Lots of audio “experts” are still analyzing Zimmerman’s initial 911 tape to see if he used word “coons” in a whispered utterance. CNN’s expert claims Zimmerman said “fucking cold.” Another expert says it was “fucking punks.”

In addition, I found this slowed down tape of the 911 call by a witness. It was posted by a self-described “audio person.” You can hear screams for help in the background, then a gunshot, and another sound after the shot. It sounded like a scream after the gunshot to me.

NBC has fired a producer who edited the Zimmerman 911 tape and played the edited version on the Today Show as if it were the original.

The person was fired on Thursday, according to two people with direct knowledge of the disciplinary action who declined to be identified discussing internal company matters. They also declined to name the fired producer. A spokeswoman for NBC News declined to comment.

The action came in the wake of an internal investigation by NBC News into the production of the segment, which strung together audio clips in such a way that made George Zimmerman’s shooting of Mr. Martin sound racially motivated. Ever since the Feb. 26 shooting, there has been a continuing debate about whether race was a factor in the incident.

The segment in question was shown on the “Today” show on March 27. It included audio of Mr. Zimmerman saying, “This guy looks like he’s up to no good. He looks black.”
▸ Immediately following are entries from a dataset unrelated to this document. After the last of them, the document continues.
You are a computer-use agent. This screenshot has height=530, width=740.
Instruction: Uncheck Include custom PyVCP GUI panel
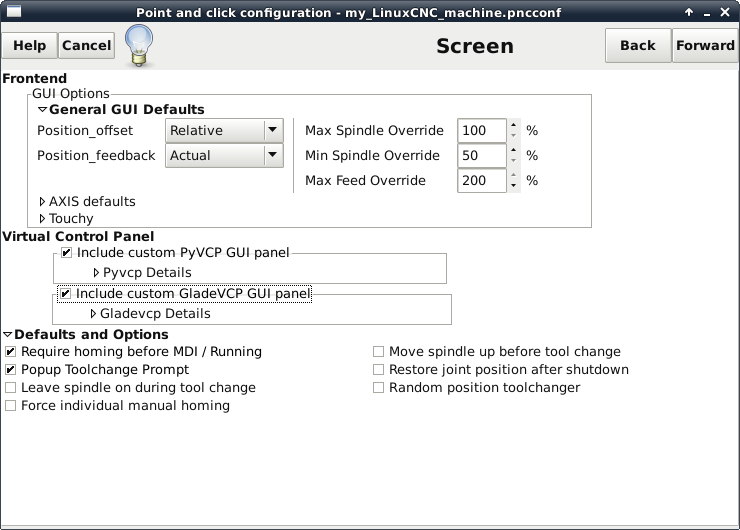tap(66, 253)
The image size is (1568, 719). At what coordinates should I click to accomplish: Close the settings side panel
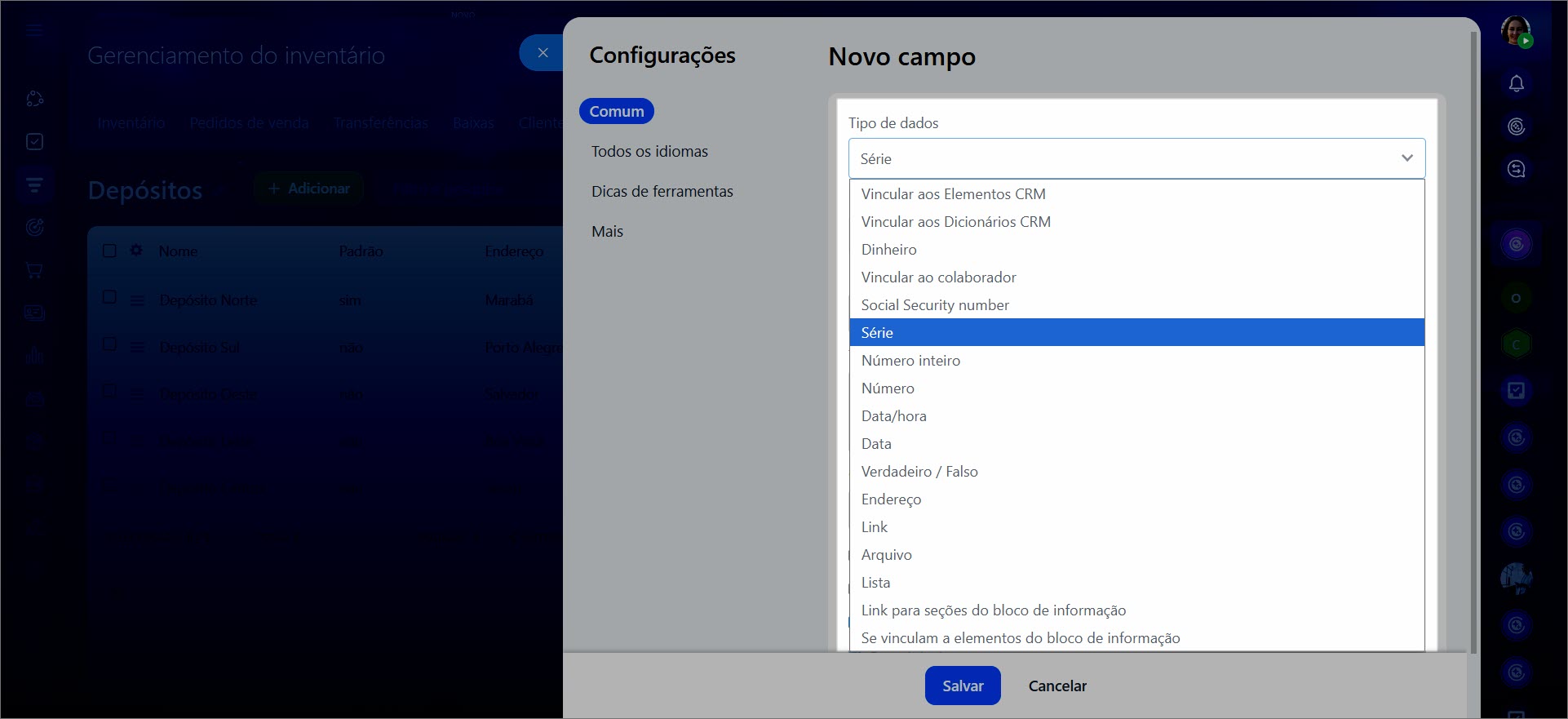click(x=543, y=53)
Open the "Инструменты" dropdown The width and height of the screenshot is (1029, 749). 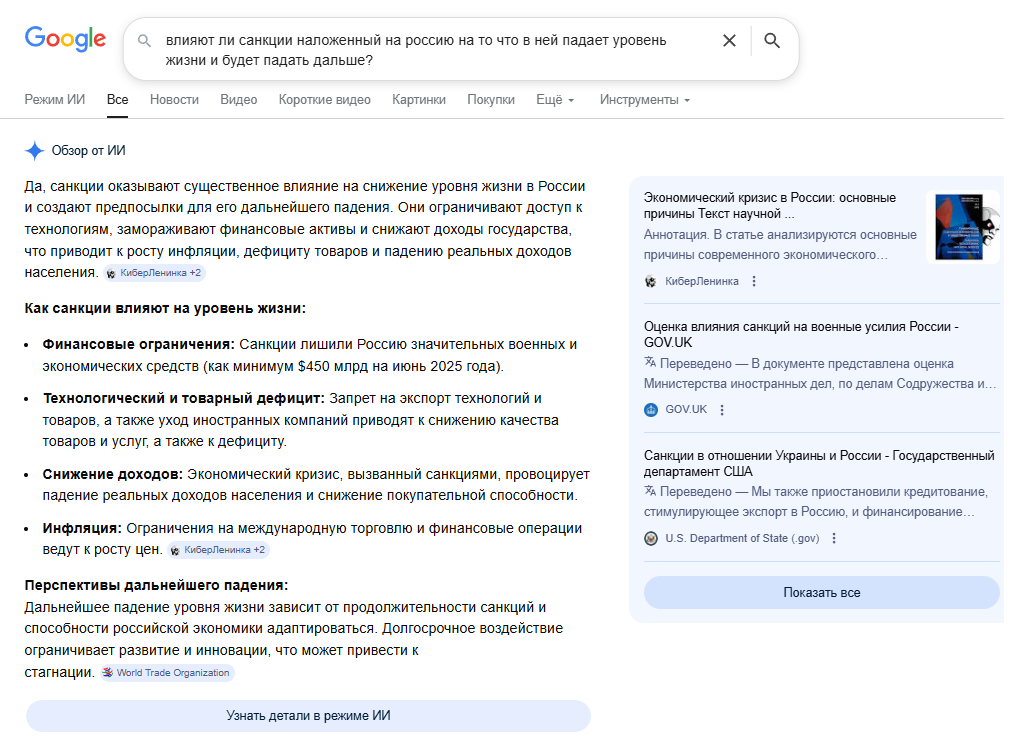coord(644,100)
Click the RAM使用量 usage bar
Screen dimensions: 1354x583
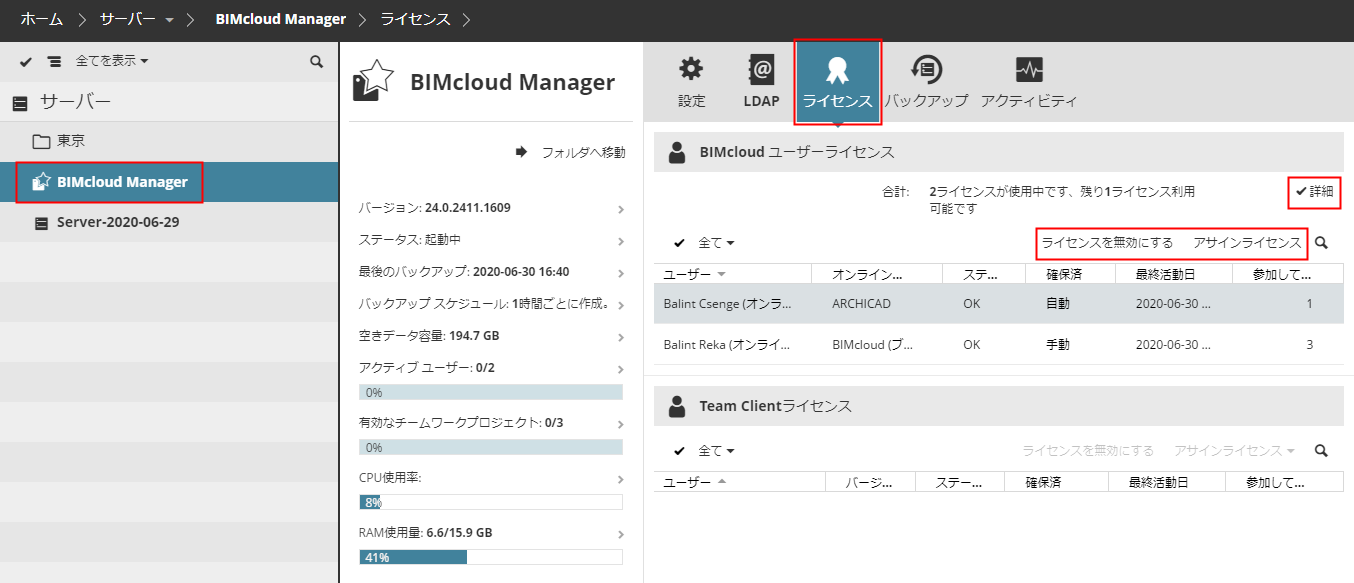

But Mr. Zimmerman’s comments had been taken grossly out of context by NBC. On the phone with a 911 dispatcher, he actually said of Mr. Martin, “This guy looks like he’s up to no good. Or he’s on drugs or something. It’s raining and he’s just walking around, looking about.” Then the dispatcher asked, “O.K., and this guy — is he white, black or Hispanic?” Only then did Mr. Zimmerman say, “He looks black.”

Obviously, the editing was misleading, but I actually think the real 911 tape sounds worse and more racially biased. JMNSHO.

Family and friends of George Zimmerman are starting a website to raise funds for his defense and his living expenses. The reporter, Frances Robles says that Zimmerman has suffered “weeks of withering media coverage lambasting him and his supporters…” I’d say the lambasting of Trayvon Martin has been even more “withering,” but of course he no longer has “living expenses,” because George Zimmerman shot and killed him. But what do I know? Poor George….

Robles also notes that Zimmerman has attract some troubling supporters

such as white supremacists and the Rev. Terry Jones, the Gainesville pastor who announced last year plans to burn the Quran and now plans to hold a rally for Zimmerman. Gun ownership advocacy groups have also announced intentions to contribute $10,000 towards Zimmerman’s defense.

But one of Martin’s attorneys points out that

“It’s a PR strategy, a propaganda campaign,” said Natalie Jackson, an attorney for Trayvon’s parents. “His friends and family are doing him a big disservice by race-baiting. They are trying to divide a jury. Frank Taaffe, Joe Oliver, everybody gets up there and says, ‘George Zimmerman is not a racist.’ That’s not what we’re talking about.

“We’re talking about whether he was justified in taking Trayvon Martin’s life.”

I agree with Jackson that the racism issue is a red herring. It’s up to the FBI to decide whether this was a hate crime or not. But Zimmerman needs to be arrested and charged. Then he can plead his case for self-defense to a judge and jury instead of the media.

Feel free to discuss any topic on this thread. I decided to focus on the Martin case because there was so much news coming out today on it, and it has otherwise been a pretty slow news day because of the upcoming christian holiday.